少年郎回身道,目光落到那一襲戎裝的姬酒兒身上時微不可查的閃爍了一些,姑娘的心思自己是知道的,可很多事情並非兒女情長……

「如此匆忙?」

燕皇終歸還是沒有開口只是問了一句。

「如今大世之爭,不便久留。」

「何況外臣還要去給陛下準備一份厚禮,」

少年郎笑意盈盈道,可看著那笑意盈盈的少年郎,聽著那一句「厚禮」一旁的姬酒兒卻是莫名的心頭一顫,隱隱有些不安。

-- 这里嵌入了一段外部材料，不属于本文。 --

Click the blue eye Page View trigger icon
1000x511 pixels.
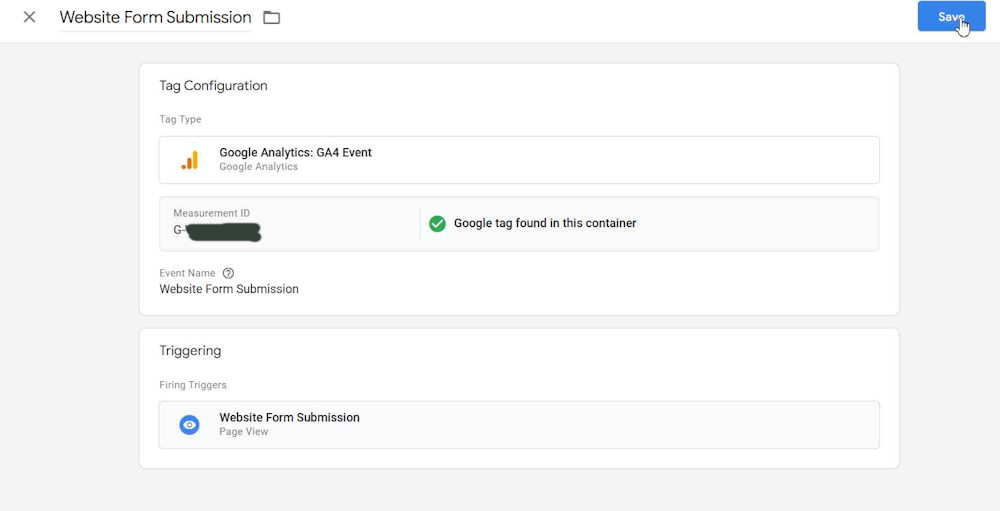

如今再次提及,燕皇心中也是瞭然,便是金銀千萬,糧草百萬石,都只能算作區區薄禮,那份厚禮是什麼自然呼之欲出。

於燕國而言,

最重的那份禮,

自然是那肅慎部族大王的頭顱,

可要知道那肅慎本就是好戰之蠻夷,整個部族雖不過數十萬之眾,可其中青壯皆是悍勇之輩,體魄甚至不亞於燕地百戰之兵,要想在蠻夷部落之中斬敵酋首級實在是太過無稽之談了些?

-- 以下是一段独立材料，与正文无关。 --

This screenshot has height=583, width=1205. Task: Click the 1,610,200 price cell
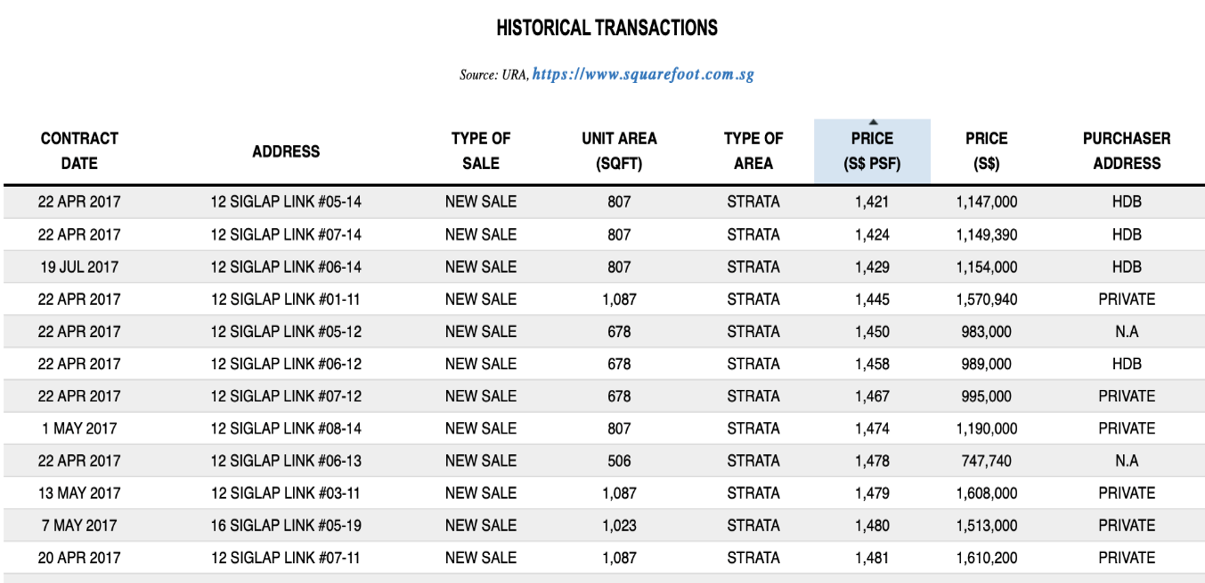click(x=986, y=558)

燕皇本不相信可看著那少年郎的單薄的身影,也不知為何總覺得底下藏著一頭傳聞中的洪荒凶獸,那區區蠻夷在凶獸的爪牙之下輕而易舉的被撕碎。

「陛下,外臣告辭了!」

「殿下,外臣告辭了!」

「乾使,心意已決?」

「心意已決!」

「如此,朕不便相勸。」

「這是本皇的手諭,燕國境內,有求必應!」

燕皇長嘆了一口氣,邁步走到高台之上,拿出一封信紙,提筆一揮而就,大紅印章落下後,遞給少年郎道。

「謝過陛下!」

少年郎行禮後,將信封收入懷中也不留戀,

利落的轉身往大殿外走去。

「徐柿子!」

大殿門檻,

腳步剛剛抬起便頓在了半空,

身後一個便有清脆的女子聲響傳來,

「我同你一起去!」

姬酒兒直言道,手緊緊地握著那枚玉佩,直言道,雖然在那十萬山嶺之中已經見識過一品劍仙的風采,可難免有些憂心,此刻心一橫,竟是如此言語。

「不必了!」

「說起來,人多了也是……」

少年郎心微微有些暖意,可還是斷然拒絕道。

得到意料之中的答案,

姬酒兒心底依舊不安。

「邊患不除,燕地永無安寧之日。」

「邊患不除,燕卒永無南下之日。」

「此行,既是為燕國,也是為我大乾。」

「可……」

「我有腰間長劍一口,天下之大皆可來去自如,想來長公主殿下也知曉一品劍仙的實力,我若不想死,區區蠻夷還留不住我。」

少年郎揚了揚手洒然笑道,邁步出宮,只餘下一個略顯單薄的身影,可遠遠瞅著只覺著莫名的壯闊。

不似「風蕭蕭兮易水寒,」

而是「有鳳長鳴九天上。」

不似悲壯之意,

而是慷慨之氣,

……

少年郎的背影漸漸消失在宮廷之中,

「陛下……」

「九兒……」

大殿側門一個女子溫婉的聲響傳來,聞聲看去是一模樣極為端莊的婦女,正身穿長裙從側門處款款而來,細細看去眉宇,想來年輕時也是極為標誌的美人,五官更是難得的立體,深邃,姬酒兒生得也是和她如出一轍。

「椒房。」

「母上。」

「椒房你怎麼來了?」

燕皇姬存希望著那女子輕聲道。

「見一見未來的女婿。」

那女子手極為自然的搭在姬酒兒的發間,手指穿過發梢,感受著末端的粗糲,眼底深處閃過一絲憐惜。